» **What to do**
For the records that follow, say how many lines have the word "computer" in them. Write the number and nothing more.

(Stored data entries)
····················

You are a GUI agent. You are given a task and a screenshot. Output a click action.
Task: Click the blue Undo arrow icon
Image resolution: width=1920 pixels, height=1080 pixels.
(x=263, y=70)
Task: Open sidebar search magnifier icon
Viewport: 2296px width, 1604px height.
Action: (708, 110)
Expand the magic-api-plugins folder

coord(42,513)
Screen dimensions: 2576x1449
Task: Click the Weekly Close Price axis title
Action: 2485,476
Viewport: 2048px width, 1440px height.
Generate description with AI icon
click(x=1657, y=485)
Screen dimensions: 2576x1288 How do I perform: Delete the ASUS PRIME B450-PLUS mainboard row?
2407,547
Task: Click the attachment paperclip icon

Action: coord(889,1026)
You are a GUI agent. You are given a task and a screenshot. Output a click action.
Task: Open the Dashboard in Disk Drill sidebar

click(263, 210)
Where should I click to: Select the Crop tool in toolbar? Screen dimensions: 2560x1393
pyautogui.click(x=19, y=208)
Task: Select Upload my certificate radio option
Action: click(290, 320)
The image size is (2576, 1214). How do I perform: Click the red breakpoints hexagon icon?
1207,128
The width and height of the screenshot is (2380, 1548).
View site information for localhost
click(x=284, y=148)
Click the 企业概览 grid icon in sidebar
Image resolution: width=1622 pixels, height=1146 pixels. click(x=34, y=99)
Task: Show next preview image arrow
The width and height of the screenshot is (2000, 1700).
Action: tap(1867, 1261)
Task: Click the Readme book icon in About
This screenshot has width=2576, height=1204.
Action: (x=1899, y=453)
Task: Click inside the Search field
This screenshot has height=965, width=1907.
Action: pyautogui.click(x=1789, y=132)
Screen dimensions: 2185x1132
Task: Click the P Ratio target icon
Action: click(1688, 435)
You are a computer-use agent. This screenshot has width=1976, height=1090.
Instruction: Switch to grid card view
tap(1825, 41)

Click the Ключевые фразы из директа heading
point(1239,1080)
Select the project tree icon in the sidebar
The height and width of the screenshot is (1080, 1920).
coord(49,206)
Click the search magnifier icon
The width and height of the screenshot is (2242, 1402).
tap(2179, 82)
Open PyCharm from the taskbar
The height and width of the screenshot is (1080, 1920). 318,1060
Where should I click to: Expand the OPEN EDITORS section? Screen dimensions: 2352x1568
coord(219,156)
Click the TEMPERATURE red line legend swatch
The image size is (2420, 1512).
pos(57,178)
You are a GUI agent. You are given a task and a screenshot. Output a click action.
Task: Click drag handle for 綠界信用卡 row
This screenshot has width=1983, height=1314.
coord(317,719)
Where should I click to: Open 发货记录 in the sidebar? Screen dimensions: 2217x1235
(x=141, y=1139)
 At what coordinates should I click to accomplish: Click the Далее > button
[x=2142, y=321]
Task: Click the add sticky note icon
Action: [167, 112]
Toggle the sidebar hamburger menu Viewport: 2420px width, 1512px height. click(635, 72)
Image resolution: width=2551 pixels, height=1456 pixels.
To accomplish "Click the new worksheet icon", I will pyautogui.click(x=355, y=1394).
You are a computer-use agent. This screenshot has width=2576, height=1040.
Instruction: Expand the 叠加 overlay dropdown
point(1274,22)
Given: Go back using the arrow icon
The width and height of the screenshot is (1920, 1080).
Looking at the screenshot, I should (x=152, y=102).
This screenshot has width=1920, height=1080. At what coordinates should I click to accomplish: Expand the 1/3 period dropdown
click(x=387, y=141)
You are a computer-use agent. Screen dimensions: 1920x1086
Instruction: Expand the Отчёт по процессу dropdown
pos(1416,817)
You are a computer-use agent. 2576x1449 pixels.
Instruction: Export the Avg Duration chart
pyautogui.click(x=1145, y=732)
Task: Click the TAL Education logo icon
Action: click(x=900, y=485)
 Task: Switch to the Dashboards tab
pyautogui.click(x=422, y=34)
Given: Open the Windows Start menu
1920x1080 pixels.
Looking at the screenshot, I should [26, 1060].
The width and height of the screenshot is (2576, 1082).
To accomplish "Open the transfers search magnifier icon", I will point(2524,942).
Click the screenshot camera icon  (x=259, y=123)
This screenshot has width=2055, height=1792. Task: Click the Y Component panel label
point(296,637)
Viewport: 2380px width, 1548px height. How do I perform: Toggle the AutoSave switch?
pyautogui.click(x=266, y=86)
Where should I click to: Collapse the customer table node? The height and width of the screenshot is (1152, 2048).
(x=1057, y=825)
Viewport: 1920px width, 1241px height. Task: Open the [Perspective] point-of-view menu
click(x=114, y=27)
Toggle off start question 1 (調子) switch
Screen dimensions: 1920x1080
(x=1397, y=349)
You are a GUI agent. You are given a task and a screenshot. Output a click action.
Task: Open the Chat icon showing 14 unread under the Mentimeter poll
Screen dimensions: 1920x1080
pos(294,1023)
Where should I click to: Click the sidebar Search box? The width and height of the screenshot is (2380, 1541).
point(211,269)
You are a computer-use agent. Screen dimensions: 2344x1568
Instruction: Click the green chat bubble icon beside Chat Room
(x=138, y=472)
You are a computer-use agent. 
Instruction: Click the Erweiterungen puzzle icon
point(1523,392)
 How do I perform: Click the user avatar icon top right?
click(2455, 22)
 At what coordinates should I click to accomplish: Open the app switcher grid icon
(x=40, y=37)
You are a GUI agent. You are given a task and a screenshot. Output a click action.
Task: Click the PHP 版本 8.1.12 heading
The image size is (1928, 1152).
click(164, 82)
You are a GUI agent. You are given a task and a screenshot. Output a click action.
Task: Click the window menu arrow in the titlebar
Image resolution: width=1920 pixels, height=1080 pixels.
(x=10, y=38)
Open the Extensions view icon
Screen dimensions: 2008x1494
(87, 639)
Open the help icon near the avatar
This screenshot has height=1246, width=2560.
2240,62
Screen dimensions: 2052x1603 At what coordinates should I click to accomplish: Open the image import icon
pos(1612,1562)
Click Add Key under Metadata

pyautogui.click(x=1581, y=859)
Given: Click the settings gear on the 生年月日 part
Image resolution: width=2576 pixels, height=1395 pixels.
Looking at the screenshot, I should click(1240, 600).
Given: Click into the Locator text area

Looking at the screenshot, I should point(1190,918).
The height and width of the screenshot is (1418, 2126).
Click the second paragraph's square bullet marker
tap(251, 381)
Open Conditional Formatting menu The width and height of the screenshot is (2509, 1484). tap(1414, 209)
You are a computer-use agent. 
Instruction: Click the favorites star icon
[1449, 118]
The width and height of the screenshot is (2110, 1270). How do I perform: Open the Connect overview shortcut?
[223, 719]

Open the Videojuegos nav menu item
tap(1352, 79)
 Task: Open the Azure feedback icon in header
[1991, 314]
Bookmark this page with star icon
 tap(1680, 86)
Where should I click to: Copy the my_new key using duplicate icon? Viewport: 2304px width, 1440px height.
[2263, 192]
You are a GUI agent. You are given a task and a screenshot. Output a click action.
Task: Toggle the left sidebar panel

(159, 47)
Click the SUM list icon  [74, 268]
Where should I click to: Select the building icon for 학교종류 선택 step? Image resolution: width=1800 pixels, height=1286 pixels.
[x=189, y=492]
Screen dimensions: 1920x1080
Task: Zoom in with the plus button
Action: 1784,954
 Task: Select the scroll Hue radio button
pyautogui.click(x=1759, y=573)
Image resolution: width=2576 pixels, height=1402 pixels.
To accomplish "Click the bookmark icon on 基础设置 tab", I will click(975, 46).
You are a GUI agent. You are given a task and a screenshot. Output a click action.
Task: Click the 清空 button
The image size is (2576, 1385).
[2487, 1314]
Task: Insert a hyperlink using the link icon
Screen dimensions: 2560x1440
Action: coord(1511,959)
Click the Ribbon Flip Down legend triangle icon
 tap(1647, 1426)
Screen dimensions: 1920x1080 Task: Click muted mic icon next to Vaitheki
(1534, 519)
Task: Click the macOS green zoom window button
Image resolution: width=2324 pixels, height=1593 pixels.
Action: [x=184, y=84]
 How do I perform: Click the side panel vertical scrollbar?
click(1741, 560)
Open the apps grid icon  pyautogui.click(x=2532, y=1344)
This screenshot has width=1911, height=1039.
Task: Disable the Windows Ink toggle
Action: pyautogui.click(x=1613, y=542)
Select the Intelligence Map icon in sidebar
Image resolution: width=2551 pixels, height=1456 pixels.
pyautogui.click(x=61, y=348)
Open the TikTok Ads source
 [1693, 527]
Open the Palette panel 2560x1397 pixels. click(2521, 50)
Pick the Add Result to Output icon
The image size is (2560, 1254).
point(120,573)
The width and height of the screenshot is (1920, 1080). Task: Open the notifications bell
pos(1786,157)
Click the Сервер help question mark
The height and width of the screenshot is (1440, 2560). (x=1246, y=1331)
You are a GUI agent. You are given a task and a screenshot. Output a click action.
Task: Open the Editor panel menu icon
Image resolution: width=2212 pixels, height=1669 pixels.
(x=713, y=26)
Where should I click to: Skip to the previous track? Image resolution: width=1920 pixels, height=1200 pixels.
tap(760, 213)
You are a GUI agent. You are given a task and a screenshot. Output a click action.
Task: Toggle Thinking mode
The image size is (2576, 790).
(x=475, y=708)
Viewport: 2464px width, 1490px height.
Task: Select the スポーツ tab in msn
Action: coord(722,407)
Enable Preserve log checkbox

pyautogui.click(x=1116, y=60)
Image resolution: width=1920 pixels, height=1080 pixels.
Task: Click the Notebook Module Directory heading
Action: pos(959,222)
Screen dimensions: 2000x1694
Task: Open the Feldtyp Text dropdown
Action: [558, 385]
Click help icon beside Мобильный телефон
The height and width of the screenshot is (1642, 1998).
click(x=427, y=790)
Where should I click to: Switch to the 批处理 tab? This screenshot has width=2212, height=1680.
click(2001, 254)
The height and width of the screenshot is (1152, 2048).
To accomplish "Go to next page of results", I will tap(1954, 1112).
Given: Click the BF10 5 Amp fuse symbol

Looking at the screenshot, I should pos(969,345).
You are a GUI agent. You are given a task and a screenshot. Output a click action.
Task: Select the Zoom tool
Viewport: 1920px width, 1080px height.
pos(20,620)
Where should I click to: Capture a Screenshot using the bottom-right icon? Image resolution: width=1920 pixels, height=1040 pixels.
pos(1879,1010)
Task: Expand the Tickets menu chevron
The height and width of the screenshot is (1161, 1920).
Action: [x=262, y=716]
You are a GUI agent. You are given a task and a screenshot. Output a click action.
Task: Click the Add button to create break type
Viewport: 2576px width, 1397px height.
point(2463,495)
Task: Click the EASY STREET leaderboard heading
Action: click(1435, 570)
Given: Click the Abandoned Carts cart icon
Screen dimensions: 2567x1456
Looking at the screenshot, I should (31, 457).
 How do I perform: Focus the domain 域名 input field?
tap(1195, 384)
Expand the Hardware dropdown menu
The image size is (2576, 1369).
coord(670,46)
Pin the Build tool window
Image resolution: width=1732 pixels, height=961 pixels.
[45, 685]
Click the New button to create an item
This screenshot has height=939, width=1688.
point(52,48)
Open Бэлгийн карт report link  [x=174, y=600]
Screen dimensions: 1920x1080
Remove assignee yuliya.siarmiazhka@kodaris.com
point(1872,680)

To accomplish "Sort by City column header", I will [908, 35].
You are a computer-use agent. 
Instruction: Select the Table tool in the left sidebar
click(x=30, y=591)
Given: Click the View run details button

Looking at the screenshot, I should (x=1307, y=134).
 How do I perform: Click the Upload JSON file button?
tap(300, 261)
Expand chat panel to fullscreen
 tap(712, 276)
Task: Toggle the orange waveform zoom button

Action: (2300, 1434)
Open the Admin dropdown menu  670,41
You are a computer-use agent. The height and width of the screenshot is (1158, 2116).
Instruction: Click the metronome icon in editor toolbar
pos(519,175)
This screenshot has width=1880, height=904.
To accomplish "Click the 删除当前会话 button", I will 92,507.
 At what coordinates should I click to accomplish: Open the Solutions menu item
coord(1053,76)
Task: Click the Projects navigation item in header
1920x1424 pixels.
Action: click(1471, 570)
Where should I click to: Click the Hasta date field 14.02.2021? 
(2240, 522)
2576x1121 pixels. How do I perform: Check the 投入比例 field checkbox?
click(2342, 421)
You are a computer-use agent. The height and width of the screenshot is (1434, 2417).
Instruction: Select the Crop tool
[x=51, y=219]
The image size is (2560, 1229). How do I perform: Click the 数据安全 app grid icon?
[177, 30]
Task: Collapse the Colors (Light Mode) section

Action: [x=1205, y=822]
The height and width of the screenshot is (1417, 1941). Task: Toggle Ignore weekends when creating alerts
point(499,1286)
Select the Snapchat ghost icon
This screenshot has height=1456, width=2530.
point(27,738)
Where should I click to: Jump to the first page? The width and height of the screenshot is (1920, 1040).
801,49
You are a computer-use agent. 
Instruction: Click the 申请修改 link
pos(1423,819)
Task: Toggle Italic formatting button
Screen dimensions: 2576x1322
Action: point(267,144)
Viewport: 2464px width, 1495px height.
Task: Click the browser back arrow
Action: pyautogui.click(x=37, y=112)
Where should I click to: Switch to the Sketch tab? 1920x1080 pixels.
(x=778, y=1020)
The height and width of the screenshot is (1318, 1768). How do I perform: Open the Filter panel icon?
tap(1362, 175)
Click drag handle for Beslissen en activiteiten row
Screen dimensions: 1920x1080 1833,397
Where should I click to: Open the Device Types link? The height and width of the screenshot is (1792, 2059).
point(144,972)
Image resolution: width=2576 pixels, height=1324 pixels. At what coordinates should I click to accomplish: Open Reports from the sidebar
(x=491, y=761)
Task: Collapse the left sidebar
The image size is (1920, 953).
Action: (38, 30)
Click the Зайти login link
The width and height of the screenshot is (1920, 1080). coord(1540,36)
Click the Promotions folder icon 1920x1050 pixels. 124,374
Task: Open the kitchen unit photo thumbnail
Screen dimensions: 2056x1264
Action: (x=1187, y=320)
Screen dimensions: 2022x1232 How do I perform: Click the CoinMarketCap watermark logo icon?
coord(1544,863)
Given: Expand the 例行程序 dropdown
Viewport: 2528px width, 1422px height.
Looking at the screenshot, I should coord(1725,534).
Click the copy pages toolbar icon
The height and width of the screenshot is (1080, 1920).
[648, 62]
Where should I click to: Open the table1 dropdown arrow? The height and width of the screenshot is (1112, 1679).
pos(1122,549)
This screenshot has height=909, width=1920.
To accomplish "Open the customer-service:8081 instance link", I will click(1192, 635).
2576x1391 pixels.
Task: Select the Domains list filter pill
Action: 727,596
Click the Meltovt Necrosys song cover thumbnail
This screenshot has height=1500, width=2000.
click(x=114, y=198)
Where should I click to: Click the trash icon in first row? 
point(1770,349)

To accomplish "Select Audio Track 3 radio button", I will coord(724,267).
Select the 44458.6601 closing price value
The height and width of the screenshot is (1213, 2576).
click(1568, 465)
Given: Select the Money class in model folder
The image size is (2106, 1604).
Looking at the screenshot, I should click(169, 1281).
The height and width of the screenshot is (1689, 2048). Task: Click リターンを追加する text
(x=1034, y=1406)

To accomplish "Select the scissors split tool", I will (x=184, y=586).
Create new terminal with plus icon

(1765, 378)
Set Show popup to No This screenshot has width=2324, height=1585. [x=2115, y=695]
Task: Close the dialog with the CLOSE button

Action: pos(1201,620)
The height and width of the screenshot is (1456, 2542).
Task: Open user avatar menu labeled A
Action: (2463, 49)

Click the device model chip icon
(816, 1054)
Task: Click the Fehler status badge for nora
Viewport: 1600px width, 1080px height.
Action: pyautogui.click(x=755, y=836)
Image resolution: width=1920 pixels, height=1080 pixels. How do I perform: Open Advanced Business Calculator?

····················

» **Response area**
11